- _EXERCISE DATA_
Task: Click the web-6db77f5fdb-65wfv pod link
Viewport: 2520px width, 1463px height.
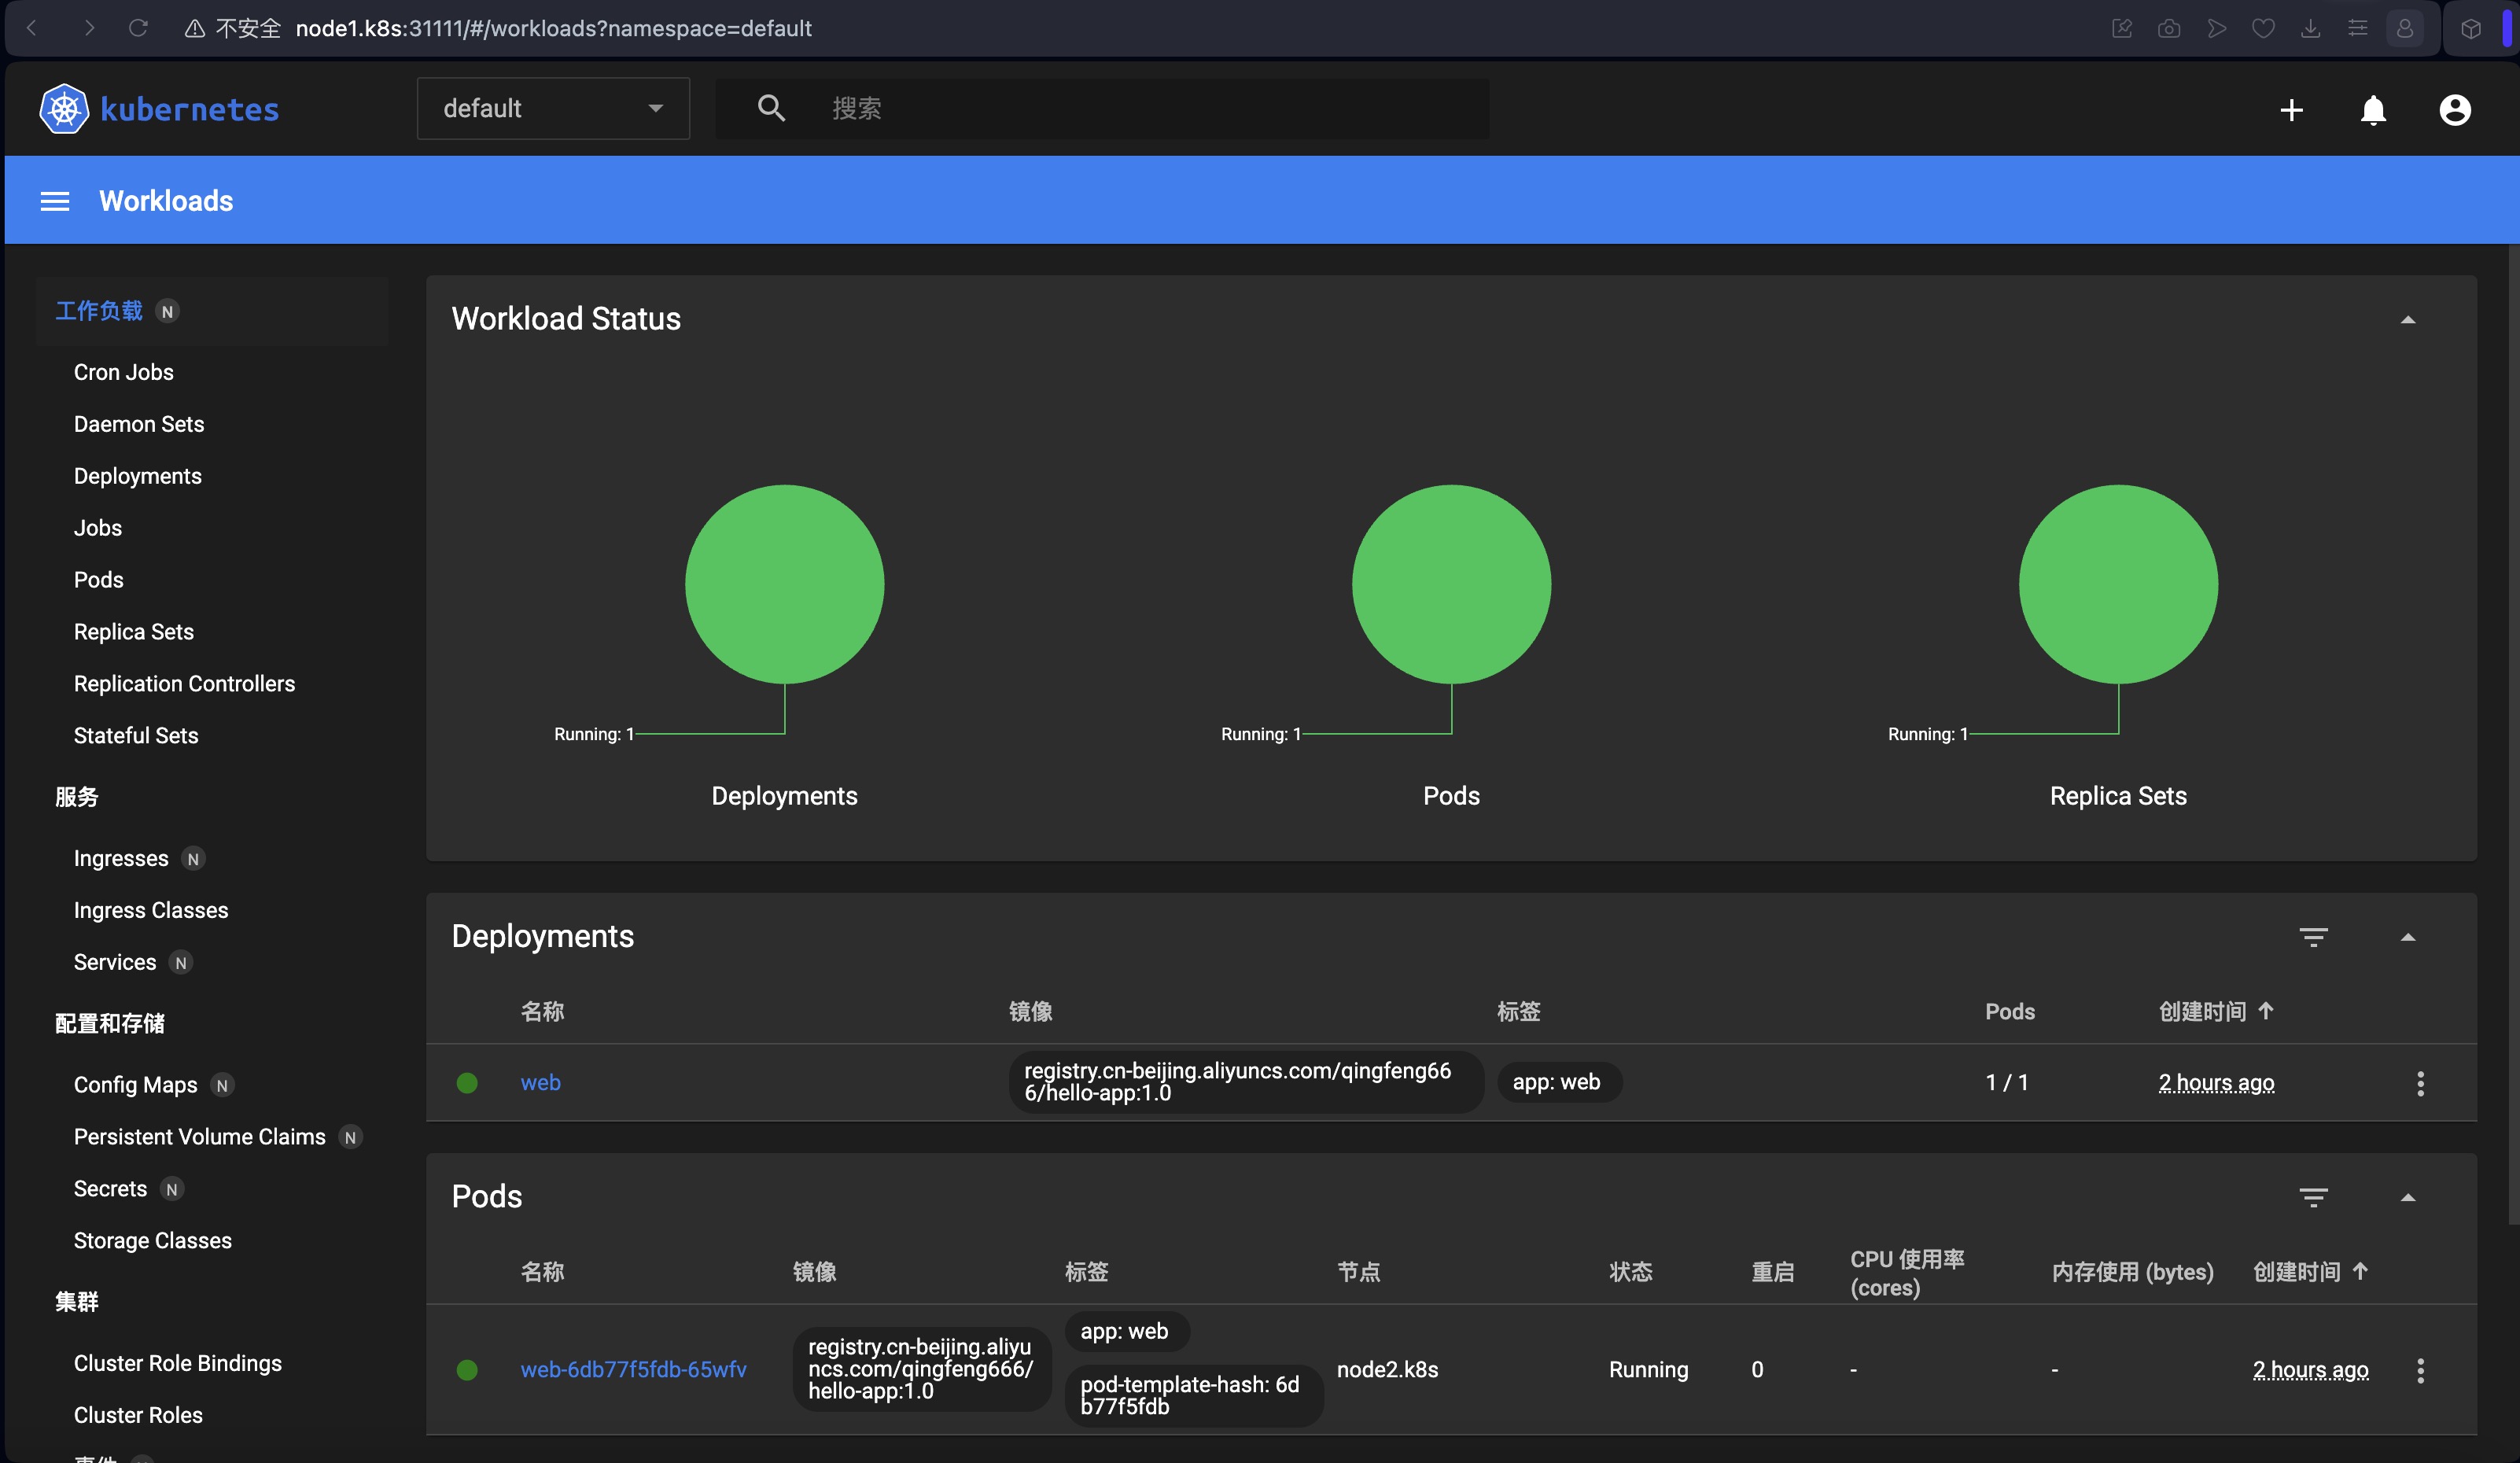Action: coord(632,1369)
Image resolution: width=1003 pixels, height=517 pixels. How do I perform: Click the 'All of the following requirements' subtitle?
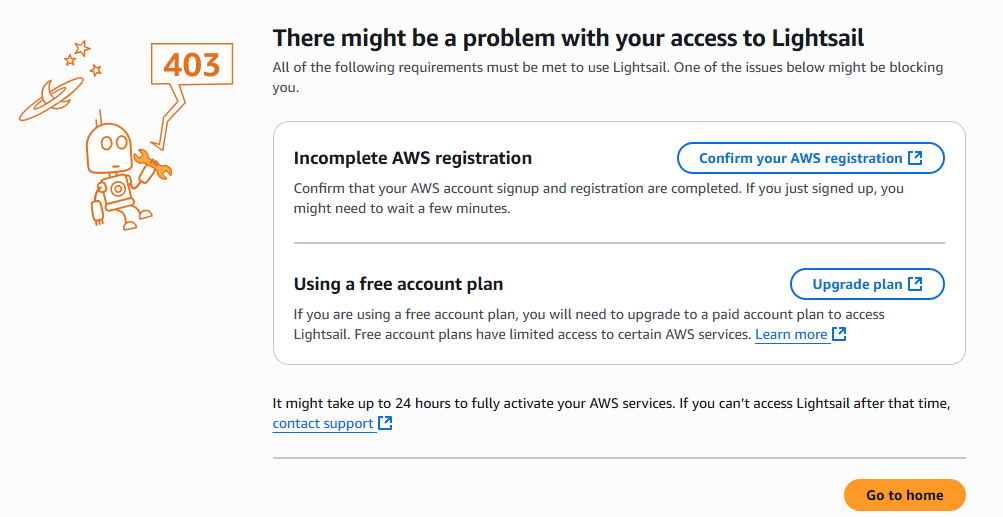607,77

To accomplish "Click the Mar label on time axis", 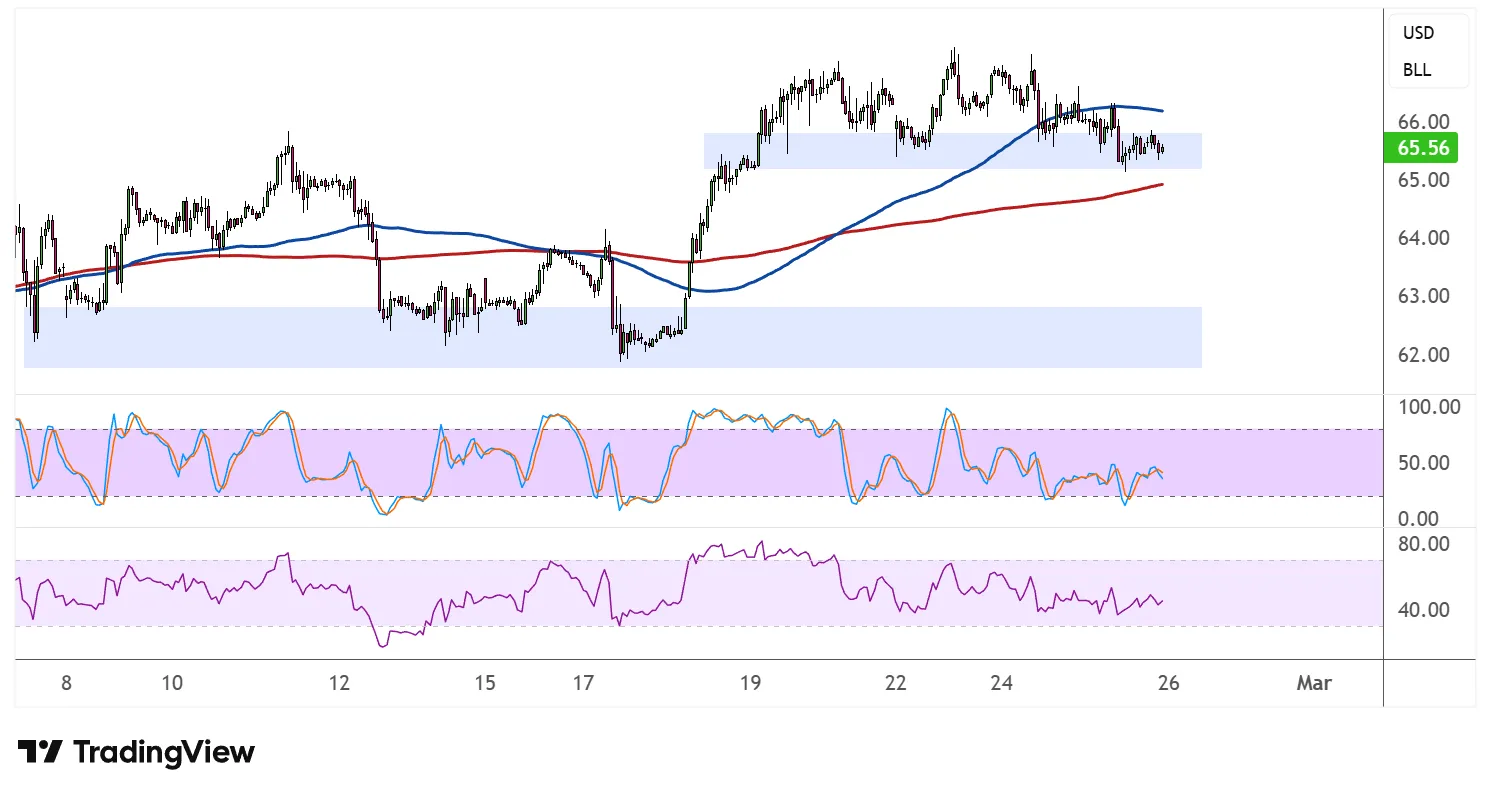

- _WHAT TO PRODUCE_
Could you copy the listing above exactly, without its pictures?

- _THE COMPLETED TASK_
Task: Click the web-6db77f5fdb-65wfv pod link
Viewport: 2520px width, 1463px height.
Action: coord(632,1369)
Image resolution: width=1003 pixels, height=517 pixels. How do I perform: Click the 'All of the following requirements' subtitle?
607,77

To accomplish "Click the Mar label on time axis", 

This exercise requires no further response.